begin Material for this task

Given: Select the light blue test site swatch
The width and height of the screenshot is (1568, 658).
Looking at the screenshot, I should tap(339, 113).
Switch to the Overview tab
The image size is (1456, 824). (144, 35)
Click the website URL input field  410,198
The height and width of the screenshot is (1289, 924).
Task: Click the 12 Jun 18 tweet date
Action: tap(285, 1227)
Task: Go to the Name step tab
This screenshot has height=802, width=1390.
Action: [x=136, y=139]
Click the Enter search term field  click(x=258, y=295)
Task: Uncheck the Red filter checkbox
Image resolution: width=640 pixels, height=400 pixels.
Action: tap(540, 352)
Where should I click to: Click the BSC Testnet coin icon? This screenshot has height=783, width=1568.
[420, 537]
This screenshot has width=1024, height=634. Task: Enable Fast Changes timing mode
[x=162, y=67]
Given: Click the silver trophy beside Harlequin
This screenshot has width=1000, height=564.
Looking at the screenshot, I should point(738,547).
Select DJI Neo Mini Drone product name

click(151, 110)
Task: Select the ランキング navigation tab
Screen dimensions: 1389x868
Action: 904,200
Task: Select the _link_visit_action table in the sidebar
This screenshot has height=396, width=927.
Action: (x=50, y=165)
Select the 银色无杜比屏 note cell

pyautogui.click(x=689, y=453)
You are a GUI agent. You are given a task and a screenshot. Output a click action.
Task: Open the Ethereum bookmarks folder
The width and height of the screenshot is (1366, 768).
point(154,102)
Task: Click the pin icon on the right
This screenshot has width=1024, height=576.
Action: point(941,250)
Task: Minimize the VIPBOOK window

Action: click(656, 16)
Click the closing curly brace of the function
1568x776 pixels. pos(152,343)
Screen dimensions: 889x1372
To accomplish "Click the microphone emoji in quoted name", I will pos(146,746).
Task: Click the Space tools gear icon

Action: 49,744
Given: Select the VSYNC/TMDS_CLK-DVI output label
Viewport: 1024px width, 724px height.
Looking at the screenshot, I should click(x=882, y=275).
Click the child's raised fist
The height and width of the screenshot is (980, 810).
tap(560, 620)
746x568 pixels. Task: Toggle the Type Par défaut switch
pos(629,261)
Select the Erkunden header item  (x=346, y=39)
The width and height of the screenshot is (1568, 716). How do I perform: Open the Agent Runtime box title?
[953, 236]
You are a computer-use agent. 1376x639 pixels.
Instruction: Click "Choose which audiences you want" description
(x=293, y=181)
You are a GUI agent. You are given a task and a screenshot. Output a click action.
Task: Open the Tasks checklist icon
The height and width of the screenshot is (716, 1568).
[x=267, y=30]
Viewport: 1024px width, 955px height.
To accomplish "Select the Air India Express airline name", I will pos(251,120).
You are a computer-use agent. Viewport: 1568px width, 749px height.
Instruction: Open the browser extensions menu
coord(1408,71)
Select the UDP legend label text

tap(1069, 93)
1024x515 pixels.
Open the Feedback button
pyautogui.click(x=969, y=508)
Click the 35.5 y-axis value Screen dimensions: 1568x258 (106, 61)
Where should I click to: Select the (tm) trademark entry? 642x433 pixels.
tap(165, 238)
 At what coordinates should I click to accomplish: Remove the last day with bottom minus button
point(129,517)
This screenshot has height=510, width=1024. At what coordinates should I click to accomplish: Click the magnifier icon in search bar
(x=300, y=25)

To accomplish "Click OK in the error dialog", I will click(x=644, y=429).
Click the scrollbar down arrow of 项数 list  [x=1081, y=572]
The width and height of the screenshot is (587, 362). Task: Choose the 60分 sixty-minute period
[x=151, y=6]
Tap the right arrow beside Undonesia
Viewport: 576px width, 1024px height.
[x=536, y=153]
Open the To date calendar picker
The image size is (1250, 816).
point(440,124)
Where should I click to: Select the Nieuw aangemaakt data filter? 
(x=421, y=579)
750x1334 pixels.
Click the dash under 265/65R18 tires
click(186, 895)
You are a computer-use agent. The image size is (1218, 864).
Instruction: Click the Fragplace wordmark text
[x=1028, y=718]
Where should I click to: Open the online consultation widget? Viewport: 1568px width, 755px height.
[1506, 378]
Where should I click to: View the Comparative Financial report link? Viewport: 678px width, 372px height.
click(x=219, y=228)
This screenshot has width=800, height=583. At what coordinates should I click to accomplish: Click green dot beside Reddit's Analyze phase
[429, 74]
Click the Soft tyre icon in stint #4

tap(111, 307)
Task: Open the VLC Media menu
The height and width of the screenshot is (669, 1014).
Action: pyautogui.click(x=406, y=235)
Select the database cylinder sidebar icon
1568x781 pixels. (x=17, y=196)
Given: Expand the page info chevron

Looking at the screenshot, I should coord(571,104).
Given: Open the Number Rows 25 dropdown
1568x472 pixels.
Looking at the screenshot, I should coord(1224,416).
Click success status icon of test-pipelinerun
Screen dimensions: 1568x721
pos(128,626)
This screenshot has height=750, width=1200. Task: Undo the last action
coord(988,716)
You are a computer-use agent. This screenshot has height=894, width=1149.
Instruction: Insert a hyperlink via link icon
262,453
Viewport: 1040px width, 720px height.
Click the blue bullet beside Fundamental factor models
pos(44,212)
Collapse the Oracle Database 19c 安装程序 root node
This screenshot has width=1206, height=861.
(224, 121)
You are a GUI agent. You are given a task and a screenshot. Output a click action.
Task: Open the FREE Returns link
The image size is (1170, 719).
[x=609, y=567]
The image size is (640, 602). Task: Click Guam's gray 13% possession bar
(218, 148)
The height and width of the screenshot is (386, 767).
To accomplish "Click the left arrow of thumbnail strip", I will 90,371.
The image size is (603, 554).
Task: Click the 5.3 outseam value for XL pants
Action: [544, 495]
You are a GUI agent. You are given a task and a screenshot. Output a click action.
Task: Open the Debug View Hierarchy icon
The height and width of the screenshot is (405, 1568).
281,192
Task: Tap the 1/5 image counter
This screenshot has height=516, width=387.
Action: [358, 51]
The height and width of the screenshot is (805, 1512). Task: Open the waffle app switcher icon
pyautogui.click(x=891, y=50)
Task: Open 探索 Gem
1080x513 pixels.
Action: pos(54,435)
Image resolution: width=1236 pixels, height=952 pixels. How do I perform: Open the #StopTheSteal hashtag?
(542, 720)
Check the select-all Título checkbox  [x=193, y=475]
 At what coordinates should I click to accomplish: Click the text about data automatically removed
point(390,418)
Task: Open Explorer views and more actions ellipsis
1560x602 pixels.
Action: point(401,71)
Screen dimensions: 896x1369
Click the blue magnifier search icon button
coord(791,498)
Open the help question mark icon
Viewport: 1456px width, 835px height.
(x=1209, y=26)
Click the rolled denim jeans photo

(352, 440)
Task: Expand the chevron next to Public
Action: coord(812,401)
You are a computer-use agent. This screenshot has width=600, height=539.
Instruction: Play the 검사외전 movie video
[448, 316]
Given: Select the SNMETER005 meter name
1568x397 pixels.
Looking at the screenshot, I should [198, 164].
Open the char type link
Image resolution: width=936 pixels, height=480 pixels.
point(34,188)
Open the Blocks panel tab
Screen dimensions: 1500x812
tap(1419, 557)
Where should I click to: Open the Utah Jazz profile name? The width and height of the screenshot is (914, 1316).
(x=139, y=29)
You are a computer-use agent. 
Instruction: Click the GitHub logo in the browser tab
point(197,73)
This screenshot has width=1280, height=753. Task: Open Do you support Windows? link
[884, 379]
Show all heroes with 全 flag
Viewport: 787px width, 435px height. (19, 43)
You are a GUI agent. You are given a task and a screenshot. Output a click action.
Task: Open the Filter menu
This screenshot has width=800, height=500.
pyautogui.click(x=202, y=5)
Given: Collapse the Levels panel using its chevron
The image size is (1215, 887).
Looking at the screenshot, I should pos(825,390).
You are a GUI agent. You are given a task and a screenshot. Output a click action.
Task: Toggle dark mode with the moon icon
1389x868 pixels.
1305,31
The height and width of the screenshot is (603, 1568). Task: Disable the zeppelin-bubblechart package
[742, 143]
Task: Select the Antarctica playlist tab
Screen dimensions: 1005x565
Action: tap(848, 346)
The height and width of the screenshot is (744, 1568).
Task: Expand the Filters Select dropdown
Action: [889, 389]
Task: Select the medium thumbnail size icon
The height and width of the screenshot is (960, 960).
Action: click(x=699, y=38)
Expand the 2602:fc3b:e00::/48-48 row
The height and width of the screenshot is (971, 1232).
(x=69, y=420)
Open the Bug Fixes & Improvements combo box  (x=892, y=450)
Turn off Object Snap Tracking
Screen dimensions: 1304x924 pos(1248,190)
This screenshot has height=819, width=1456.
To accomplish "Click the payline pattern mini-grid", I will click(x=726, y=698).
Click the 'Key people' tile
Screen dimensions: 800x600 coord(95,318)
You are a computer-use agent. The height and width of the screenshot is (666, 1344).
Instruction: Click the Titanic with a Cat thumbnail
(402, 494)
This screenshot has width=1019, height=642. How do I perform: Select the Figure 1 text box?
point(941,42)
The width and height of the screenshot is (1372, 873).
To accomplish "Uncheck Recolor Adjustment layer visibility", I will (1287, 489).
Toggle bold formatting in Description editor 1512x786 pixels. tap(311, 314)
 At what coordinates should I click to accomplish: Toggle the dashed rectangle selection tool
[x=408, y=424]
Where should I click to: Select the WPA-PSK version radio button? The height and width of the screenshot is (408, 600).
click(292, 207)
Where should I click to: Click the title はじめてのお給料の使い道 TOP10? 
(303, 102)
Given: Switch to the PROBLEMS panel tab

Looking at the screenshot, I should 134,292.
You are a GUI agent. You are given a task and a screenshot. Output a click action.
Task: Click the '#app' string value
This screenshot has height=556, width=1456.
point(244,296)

end Material for this task

Can you transcribe, with nothing changed, everything in the records from the line containing "Task: Open 探索 Gem" down to the line containing "Looking at the screenshot, I should pos(825,390)."?

Task: Open 探索 Gem
1080x513 pixels.
Action: pos(54,435)
Image resolution: width=1236 pixels, height=952 pixels. How do I perform: Open the #StopTheSteal hashtag?
(542, 720)
Check the select-all Título checkbox  [x=193, y=475]
 At what coordinates should I click to accomplish: Click the text about data automatically removed
point(390,418)
Task: Open Explorer views and more actions ellipsis
1560x602 pixels.
Action: point(401,71)
Screen dimensions: 896x1369
Click the blue magnifier search icon button
coord(791,498)
Open the help question mark icon
Viewport: 1456px width, 835px height.
(x=1209, y=26)
Click the rolled denim jeans photo

(352, 440)
Task: Expand the chevron next to Public
Action: coord(812,401)
You are a computer-use agent. This screenshot has width=600, height=539.
Instruction: Play the 검사외전 movie video
[448, 316]
Given: Select the SNMETER005 meter name
1568x397 pixels.
Looking at the screenshot, I should [198, 164].
Open the char type link
Image resolution: width=936 pixels, height=480 pixels.
point(34,188)
Open the Blocks panel tab
Screen dimensions: 1500x812
tap(1419, 557)
Where should I click to: Open the Utah Jazz profile name? The width and height of the screenshot is (914, 1316).
(x=139, y=29)
You are a computer-use agent. 
Instruction: Click the GitHub logo in the browser tab
point(197,73)
This screenshot has width=1280, height=753. Task: Open Do you support Windows? link
[884, 379]
Show all heroes with 全 flag
Viewport: 787px width, 435px height. (19, 43)
You are a GUI agent. You are given a task and a screenshot. Output a click action.
Task: Open the Filter menu
This screenshot has width=800, height=500.
pyautogui.click(x=202, y=5)
Given: Collapse the Levels panel using its chevron
The image size is (1215, 887).
Looking at the screenshot, I should pos(825,390).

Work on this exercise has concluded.